** BEGIN **

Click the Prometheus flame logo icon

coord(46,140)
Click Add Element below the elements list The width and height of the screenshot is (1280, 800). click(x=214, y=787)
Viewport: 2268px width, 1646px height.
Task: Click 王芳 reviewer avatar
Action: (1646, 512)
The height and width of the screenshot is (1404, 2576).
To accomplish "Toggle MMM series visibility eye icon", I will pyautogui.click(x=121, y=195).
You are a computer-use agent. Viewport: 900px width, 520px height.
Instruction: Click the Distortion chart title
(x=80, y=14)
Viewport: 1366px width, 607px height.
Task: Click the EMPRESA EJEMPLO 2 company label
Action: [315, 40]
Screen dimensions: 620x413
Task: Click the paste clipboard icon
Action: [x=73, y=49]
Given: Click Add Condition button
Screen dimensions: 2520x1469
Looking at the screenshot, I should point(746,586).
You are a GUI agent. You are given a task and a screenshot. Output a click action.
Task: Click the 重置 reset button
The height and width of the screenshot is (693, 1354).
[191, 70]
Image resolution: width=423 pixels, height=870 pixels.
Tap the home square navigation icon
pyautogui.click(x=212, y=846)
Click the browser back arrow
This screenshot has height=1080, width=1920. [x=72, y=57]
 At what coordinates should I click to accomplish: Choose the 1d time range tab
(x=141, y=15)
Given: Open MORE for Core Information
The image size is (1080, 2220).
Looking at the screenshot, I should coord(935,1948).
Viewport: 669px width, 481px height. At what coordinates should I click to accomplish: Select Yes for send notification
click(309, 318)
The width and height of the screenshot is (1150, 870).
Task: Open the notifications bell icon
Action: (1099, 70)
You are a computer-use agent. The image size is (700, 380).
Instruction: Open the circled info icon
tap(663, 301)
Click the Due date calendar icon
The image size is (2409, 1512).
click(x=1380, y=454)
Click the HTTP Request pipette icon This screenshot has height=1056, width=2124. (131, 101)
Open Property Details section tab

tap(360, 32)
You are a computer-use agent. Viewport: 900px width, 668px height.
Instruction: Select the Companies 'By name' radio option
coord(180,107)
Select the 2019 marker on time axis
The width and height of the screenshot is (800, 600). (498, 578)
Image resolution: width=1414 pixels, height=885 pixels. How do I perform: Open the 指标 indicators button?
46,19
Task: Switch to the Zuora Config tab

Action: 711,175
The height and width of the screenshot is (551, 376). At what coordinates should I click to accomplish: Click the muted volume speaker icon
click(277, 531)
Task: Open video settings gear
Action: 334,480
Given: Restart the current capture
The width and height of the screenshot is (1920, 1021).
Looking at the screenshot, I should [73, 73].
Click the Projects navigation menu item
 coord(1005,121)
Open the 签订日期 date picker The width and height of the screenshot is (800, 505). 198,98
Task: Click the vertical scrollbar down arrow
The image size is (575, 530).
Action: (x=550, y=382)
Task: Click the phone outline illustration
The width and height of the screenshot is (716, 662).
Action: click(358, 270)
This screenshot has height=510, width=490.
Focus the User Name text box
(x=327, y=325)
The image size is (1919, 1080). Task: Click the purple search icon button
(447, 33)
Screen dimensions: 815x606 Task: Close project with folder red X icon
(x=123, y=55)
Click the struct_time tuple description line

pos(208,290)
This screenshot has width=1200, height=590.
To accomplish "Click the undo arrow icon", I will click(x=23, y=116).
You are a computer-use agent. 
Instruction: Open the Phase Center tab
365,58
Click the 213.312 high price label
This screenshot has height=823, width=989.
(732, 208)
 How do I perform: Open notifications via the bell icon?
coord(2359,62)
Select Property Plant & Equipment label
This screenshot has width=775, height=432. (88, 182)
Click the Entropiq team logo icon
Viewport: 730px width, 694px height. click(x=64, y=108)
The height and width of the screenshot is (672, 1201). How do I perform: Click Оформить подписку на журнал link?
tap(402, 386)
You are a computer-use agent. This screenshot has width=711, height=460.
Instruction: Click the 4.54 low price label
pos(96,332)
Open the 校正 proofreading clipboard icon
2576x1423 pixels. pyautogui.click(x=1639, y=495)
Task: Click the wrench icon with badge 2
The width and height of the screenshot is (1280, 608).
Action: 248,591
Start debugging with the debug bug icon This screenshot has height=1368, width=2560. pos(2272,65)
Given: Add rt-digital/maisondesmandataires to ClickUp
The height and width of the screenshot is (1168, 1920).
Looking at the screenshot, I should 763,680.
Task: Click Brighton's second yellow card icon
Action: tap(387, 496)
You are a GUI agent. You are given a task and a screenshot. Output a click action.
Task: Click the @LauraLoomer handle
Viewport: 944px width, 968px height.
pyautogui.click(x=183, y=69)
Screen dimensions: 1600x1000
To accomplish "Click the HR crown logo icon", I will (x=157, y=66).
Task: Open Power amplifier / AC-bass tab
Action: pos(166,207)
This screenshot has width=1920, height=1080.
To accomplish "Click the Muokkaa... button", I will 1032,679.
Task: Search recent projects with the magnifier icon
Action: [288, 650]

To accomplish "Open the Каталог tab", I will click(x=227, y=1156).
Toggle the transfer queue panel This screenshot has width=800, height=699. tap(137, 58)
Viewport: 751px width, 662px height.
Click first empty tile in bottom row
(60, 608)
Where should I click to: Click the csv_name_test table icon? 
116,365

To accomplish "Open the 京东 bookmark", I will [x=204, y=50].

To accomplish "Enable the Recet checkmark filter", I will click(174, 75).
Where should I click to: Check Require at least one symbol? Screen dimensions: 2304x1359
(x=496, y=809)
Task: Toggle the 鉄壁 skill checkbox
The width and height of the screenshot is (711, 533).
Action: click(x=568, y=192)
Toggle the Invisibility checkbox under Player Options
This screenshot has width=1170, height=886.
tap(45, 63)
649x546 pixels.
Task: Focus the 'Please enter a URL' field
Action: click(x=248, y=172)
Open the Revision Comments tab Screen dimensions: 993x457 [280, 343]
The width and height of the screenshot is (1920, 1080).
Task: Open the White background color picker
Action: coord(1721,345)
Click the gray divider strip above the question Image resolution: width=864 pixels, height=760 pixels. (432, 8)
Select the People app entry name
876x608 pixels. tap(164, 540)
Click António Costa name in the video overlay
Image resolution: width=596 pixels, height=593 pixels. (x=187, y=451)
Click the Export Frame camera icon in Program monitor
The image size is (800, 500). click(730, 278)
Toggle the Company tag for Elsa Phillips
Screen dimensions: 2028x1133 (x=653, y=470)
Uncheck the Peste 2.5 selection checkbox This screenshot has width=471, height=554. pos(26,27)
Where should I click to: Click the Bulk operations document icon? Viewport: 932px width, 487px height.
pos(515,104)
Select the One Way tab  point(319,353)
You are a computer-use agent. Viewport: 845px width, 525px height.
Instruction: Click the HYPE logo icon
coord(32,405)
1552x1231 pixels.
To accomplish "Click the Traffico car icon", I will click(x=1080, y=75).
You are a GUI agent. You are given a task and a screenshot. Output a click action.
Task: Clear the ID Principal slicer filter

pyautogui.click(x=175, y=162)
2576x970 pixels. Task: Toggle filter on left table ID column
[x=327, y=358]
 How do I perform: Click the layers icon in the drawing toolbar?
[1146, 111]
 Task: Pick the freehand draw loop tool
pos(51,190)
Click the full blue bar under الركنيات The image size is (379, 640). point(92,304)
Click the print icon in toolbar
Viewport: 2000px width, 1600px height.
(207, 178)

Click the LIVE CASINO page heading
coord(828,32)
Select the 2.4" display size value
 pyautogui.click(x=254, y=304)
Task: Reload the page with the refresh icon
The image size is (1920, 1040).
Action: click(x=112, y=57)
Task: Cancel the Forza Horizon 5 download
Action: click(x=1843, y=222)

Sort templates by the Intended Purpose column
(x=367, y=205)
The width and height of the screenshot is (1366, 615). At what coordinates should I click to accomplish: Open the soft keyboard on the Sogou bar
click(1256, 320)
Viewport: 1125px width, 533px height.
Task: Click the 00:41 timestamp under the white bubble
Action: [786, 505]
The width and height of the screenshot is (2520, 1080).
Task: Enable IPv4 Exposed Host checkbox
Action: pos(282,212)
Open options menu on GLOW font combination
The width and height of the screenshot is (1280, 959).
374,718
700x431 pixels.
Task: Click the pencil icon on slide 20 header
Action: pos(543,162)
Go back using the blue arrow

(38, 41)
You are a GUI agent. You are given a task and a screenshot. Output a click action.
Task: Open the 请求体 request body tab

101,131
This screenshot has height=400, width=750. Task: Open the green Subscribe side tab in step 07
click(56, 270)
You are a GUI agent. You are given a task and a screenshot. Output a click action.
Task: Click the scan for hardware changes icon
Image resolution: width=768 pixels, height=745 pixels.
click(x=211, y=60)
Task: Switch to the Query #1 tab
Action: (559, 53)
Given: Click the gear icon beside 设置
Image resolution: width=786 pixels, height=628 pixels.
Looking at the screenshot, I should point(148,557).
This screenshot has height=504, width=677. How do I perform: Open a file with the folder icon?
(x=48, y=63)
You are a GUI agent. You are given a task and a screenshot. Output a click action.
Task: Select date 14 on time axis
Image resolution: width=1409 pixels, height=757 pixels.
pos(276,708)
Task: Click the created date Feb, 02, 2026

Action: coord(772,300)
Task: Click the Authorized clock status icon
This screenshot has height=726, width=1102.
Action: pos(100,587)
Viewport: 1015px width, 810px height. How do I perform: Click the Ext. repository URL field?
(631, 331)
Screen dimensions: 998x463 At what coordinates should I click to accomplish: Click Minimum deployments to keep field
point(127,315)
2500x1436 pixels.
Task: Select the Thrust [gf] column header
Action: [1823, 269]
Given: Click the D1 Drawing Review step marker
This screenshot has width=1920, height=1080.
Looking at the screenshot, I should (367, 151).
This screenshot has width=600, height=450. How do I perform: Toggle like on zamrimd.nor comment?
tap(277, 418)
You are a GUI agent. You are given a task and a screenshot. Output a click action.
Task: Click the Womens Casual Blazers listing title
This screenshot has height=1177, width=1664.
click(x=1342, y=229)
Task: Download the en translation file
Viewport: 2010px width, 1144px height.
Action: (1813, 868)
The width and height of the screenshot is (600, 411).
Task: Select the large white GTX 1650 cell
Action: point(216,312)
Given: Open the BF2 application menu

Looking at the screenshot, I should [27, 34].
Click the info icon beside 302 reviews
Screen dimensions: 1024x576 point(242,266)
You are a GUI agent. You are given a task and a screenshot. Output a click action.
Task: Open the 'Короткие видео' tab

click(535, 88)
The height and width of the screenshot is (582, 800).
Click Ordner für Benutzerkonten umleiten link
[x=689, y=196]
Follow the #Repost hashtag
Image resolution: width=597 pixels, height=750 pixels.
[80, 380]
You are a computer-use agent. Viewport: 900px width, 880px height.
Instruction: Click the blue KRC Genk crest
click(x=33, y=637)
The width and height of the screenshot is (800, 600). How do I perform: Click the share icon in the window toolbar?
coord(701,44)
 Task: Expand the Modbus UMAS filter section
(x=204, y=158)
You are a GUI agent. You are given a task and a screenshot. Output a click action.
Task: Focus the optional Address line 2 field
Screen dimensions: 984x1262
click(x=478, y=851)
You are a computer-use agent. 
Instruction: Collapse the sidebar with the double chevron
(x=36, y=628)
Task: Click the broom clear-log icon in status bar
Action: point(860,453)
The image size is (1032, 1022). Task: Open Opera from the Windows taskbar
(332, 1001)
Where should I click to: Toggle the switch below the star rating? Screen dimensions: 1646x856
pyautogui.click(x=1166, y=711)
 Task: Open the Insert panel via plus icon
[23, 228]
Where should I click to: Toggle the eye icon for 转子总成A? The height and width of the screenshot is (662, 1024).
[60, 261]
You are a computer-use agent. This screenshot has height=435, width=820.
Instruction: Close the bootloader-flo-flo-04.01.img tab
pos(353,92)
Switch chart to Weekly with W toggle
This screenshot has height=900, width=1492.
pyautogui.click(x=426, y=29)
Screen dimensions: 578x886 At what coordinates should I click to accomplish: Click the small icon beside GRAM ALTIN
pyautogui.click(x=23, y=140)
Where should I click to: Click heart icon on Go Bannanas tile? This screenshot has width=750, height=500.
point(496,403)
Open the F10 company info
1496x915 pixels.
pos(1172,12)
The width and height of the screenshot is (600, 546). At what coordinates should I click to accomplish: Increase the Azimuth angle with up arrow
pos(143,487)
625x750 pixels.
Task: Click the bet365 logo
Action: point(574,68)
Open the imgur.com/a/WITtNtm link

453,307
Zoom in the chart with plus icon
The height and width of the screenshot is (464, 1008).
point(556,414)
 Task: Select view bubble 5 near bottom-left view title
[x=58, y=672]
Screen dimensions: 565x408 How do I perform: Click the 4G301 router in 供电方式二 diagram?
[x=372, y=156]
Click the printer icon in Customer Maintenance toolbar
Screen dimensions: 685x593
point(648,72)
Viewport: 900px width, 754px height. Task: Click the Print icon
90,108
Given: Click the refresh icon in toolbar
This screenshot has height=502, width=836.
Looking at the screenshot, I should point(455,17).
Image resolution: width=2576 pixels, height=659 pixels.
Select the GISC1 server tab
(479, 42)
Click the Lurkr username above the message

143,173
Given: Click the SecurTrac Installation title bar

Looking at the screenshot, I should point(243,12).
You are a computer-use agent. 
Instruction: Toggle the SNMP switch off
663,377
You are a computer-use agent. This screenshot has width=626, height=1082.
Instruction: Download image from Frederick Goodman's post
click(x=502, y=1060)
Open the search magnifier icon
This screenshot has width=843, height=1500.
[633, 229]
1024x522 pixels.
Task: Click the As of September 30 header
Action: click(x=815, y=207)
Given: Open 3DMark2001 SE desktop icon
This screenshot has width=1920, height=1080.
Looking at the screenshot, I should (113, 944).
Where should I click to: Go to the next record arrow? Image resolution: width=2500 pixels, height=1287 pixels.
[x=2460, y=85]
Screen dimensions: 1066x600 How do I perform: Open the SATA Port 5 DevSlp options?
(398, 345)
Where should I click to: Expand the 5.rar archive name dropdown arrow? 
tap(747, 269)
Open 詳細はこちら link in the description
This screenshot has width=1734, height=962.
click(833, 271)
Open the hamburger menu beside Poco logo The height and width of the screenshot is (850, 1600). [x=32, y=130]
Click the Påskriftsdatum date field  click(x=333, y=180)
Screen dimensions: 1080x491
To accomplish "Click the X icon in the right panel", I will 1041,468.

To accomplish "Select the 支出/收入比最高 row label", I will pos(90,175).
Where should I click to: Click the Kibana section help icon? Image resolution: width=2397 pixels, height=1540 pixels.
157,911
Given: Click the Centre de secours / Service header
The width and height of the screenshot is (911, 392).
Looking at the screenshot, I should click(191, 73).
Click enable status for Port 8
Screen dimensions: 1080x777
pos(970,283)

** END **

### WRITTEN REQUEST
List every line in the items above that contains the word "Close".

### THE RESULT
Screen dimensions: 815x606 Task: Close project with folder red X icon
Instruction: Close the bootloader-flo-flo-04.01.img tab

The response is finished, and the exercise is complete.